Cologne-based DeepL has announced the beta launch of DeepL Write, an AI-powered authoring tool intended to improve texts by fixing errors and making suggestions for word replacements while keeping an eye on style, grammar and formatting. Write’s functionality will ring a bell; the product positions itself right next to Grammarly, a company that successfully injected AI into traditional linguistic features such as grammar and spelling checks, thus productizing such features again.
DeepL Write is a first addition to DeepL Translate, DeepL’s flagship product. Translate is a highly appreciated AI translation tool by various stakeholders in the translation supply chain; from program managers on the buyer side to linguists, project managers and engineers on the supplier side. DeepL must be seen as a very special case or even an outlaw in the MT landscape. The company isn’t necessarily as fast as other key players when it comes to releasing new functionality, but new features are always positively received. Support for more language combinations is gradually being released, it is possible to switch between formal and informal output, there’s a detailed API, and DeepL’s glossary feature is unparalleled. As a result, the company has always been able to keep up with the US-based tech giants.

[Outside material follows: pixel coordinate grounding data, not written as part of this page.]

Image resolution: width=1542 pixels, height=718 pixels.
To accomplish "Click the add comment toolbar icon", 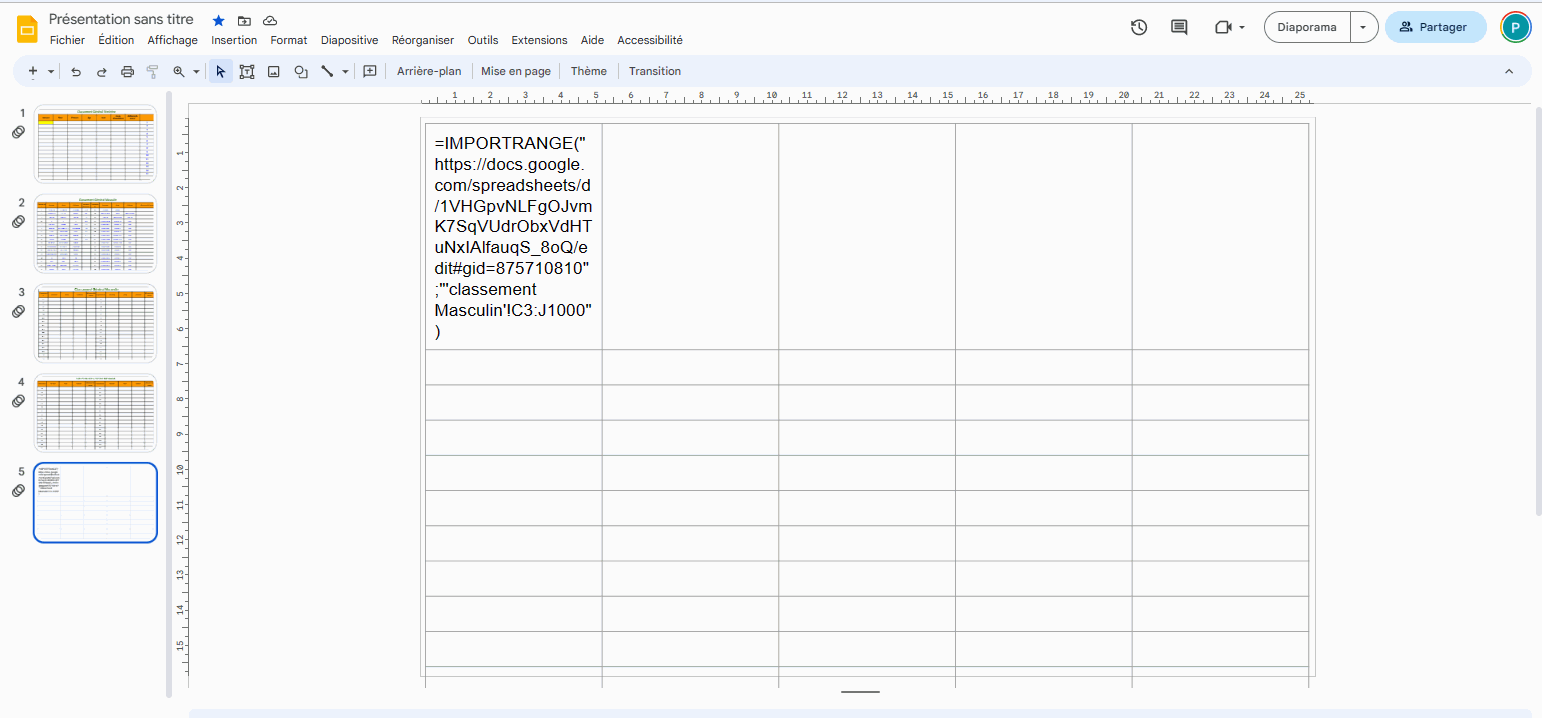I will [370, 72].
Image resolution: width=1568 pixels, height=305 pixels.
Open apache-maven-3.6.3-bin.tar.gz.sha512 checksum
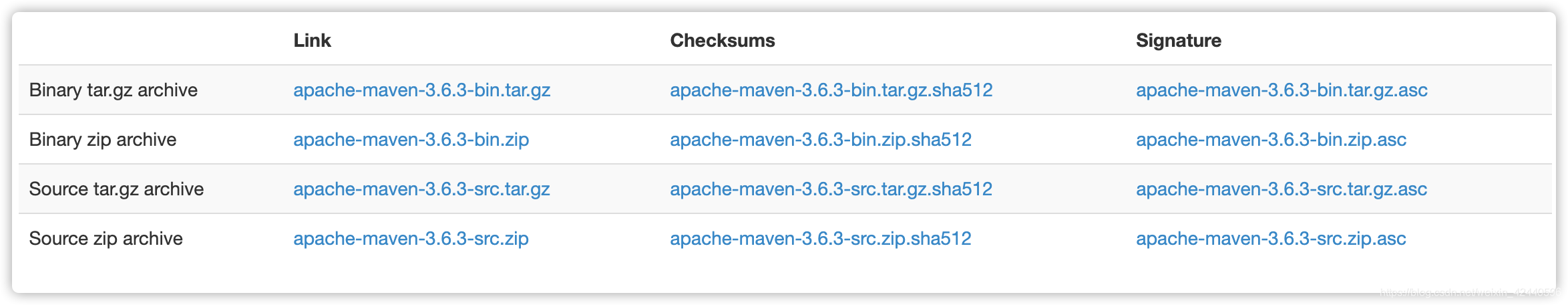[831, 90]
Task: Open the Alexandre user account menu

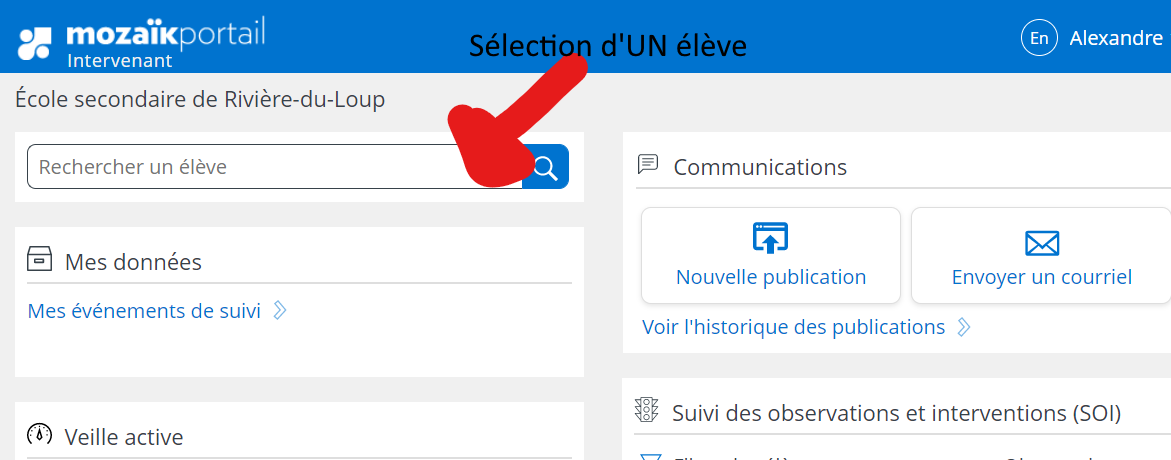Action: (x=1116, y=38)
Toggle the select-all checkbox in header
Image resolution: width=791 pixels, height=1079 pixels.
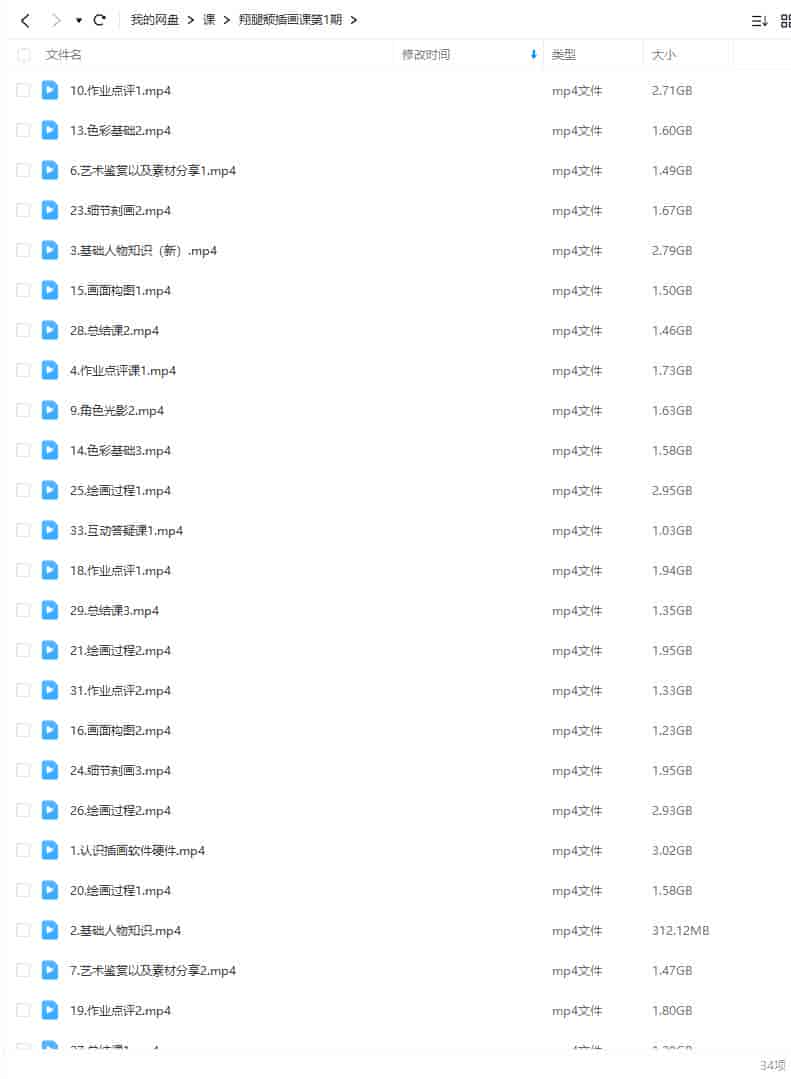[23, 55]
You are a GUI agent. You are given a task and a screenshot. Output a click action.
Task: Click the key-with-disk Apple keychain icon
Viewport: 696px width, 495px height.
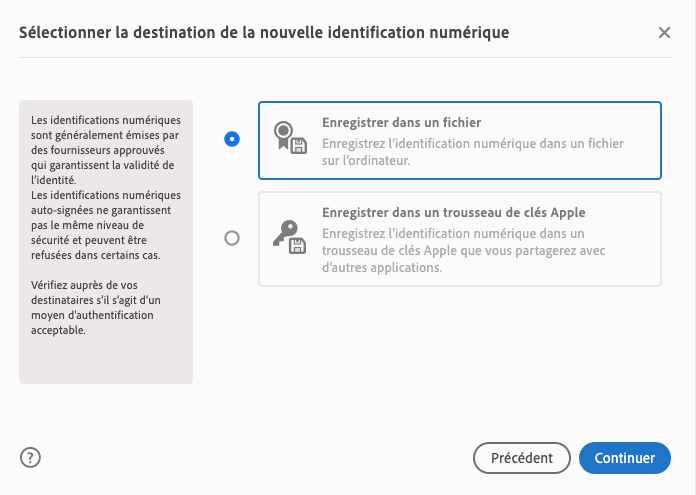pyautogui.click(x=290, y=237)
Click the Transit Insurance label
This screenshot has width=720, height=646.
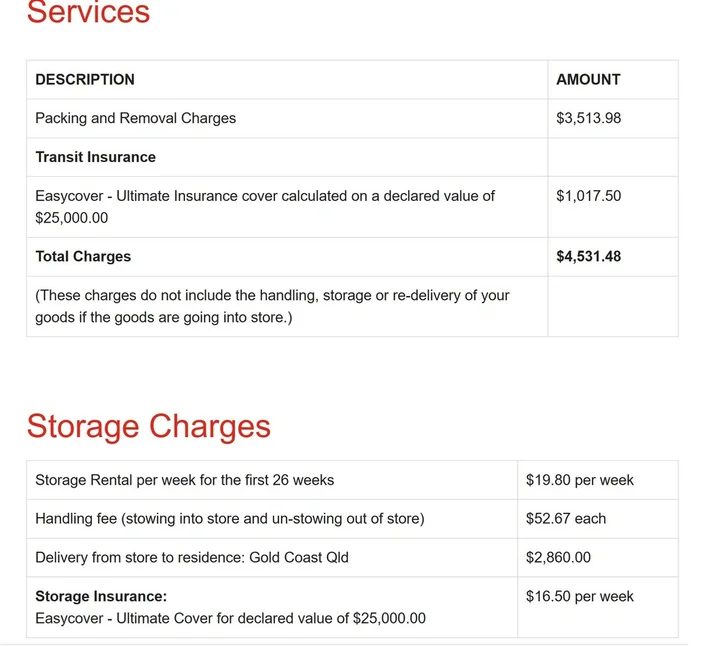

The release of DeepL Write comes less than a week after the news that investors valued DeepL at 1 billion USD in its latest financing round. The M&A and venture capital (VC) wave resumes in 2023, but the focus seems to shift from TMS to the MT and AI market, which confirms the belief of VCs in AI as a piece of language technology. It’s also no surprise that the communication about DeepL Write and DeepL’s latest funding coincides with the current hype around GPT-3 and ChatGPT. The use cases that have been determined so far include:
- Augmented MT: eliminating gender bias, adapting formality.
- TMS integrations: automated terminology extractions, QA, scoring, etc.
- Transcreation: producing more content at a faster pace.
While it’s too early to make firm statements, it’s not unlikely that linguistic AI labs like DeepL or large language models (LLM) such as GPT-3 will be embedded in different steps of the translation process. The increasing penetration of AI in language services is keeping industry analysts busy as potential disruptions now need to be defined.